**ACTIVITY**
Among the lines below, copy exactly those from the one with "Switch to the BUG FINDER tab" through the one with "The height and width of the screenshot is (1049, 1574).", counting both ends.

**DATA FOR PROCESSING**
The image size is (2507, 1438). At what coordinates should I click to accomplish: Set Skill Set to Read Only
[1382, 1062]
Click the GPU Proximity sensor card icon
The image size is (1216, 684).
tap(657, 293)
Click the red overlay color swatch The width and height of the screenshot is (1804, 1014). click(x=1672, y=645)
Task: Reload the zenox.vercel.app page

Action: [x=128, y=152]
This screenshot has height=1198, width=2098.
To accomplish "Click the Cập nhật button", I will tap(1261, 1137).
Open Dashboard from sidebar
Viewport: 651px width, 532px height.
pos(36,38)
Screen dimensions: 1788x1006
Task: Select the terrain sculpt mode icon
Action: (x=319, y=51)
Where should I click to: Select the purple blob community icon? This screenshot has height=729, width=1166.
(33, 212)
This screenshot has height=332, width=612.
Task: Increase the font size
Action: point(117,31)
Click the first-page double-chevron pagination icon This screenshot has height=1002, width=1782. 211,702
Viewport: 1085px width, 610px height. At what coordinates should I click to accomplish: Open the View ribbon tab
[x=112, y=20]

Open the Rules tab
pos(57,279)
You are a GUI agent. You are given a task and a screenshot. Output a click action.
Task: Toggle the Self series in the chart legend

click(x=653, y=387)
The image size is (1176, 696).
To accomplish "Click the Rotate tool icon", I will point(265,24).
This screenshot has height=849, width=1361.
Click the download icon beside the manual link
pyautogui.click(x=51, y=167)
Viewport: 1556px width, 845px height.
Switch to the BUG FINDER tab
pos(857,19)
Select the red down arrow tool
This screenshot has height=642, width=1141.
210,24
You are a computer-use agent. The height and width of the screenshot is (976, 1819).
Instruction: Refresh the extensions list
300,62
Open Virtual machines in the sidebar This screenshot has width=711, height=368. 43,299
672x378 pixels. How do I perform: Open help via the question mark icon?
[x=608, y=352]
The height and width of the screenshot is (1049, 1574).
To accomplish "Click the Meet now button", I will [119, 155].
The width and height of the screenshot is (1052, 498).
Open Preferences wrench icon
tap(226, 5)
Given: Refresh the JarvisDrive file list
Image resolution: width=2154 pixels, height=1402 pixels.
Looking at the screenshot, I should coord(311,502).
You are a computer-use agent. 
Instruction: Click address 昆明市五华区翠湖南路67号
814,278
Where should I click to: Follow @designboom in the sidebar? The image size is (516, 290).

**SOLUTION TO THIS PROBLEM**
Switch to the BUG FINDER tab
pos(857,19)
Select the red down arrow tool
This screenshot has height=642, width=1141.
210,24
You are a computer-use agent. The height and width of the screenshot is (976, 1819).
Instruction: Refresh the extensions list
300,62
Open Virtual machines in the sidebar This screenshot has width=711, height=368. 43,299
672x378 pixels. How do I perform: Open help via the question mark icon?
[x=608, y=352]
The height and width of the screenshot is (1049, 1574).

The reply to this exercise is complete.